» **YOUR OBJECTIVE**
Which lines of the listing hold the string "Font"? Copy those lines.
[Start of Attachment]
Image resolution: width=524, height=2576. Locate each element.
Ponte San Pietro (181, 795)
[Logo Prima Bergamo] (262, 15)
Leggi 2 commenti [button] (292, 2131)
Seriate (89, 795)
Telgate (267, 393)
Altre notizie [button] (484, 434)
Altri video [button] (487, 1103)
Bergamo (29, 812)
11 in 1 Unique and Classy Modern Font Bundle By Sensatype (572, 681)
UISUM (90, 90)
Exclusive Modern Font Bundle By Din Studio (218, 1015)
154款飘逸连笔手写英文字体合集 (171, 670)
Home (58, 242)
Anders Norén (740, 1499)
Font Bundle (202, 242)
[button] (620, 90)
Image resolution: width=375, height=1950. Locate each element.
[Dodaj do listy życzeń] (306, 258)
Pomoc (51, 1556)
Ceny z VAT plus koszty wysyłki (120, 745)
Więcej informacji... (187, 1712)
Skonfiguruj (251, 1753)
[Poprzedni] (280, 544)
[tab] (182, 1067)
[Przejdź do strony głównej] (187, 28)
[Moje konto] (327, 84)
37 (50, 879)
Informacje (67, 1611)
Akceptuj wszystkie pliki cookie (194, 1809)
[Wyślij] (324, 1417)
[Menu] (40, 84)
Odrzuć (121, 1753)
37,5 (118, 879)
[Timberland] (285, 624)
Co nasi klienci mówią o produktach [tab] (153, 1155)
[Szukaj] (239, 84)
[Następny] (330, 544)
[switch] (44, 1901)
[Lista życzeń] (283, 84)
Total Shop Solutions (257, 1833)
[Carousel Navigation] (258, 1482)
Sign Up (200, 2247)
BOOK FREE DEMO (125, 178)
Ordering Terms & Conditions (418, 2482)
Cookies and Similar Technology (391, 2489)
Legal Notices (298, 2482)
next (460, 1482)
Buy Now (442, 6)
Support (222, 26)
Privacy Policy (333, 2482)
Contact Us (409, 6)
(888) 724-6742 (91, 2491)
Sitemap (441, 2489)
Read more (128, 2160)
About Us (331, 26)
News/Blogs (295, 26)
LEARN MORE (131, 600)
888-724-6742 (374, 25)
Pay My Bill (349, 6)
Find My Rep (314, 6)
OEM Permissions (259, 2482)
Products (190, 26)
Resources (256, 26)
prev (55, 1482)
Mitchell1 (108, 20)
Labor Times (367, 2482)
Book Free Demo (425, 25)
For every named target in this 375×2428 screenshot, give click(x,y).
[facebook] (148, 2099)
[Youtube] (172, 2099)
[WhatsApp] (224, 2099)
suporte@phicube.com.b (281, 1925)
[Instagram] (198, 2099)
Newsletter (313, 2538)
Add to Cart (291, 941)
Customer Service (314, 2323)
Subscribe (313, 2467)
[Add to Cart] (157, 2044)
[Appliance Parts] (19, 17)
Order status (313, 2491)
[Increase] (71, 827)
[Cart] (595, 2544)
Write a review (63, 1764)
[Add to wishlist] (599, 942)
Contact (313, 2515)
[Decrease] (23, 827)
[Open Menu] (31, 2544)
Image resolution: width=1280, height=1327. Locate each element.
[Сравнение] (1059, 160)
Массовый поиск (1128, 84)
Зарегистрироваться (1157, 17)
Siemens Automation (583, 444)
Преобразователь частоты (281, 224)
[End of Attachment]
» **EXERCISE RESPONSE**
11 in 1 Unique and Classy Modern Font Bundle By Sensatype (572, 681)
Exclusive Modern Font Bundle By Din Studio (218, 1015)
Font Bundle (202, 242)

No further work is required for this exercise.